The given integral is significant in mathematics because it represents the area under the curve of a function. It is also used to calculate the volume of a solid of revolution and to solve many real-world problems in physics, engineering, and economics.
Yes, the given integral can also be solved numerically using methods such as Simpson's rule or the trapezoidal rule. These methods approximate the exact value of the integral by dividing the region under the curve into smaller subintervals and calculating the area of each subinterval.
To solve this type of integral, it is helpful to first identify the type of function involved.
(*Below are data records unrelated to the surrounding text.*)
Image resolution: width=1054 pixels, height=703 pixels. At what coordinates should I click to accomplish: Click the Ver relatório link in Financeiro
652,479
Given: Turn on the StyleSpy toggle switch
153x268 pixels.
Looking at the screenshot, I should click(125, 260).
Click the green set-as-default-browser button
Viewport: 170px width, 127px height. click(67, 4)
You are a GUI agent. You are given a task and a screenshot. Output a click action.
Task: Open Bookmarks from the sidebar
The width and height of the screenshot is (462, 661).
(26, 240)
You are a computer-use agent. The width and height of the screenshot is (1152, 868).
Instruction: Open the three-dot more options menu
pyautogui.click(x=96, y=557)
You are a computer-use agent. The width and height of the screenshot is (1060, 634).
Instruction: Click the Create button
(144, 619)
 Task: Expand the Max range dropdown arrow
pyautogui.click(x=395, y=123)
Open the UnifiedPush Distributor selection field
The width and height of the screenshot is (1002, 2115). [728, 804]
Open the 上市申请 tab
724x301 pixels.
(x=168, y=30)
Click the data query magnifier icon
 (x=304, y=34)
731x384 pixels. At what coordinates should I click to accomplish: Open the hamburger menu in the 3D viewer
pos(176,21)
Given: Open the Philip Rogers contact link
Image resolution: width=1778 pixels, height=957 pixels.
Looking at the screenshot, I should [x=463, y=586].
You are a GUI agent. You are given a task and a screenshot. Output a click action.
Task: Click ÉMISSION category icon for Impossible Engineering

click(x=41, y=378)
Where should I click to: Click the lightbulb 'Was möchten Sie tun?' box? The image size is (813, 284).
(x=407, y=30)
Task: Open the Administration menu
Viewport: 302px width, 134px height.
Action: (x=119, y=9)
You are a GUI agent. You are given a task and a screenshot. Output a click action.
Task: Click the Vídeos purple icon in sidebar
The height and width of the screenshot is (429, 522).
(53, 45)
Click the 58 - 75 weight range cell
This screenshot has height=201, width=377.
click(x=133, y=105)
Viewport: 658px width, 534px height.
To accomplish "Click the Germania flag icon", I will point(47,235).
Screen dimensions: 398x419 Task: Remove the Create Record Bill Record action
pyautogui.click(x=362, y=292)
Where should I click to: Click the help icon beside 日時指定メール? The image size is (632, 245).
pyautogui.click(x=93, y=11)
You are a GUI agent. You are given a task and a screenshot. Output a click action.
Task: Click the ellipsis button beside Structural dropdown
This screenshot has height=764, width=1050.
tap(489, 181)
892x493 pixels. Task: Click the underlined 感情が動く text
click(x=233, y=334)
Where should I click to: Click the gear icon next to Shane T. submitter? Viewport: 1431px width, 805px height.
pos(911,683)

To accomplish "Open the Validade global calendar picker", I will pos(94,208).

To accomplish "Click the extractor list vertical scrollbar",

In this case, the given integral is a square root function, which can be simplified by using algebraic techniques. Additionally, using trigonometric substitutions can also be helpful in solving this type of integral.
The exact value of the given integral can be verified by using online integration calculators or by checking the solution with the help of a computer software program such as MATLAB or Wolfram Alpha. Additionally, the solution can also be verified by hand by using differentiation to check if the result is equal to the original function.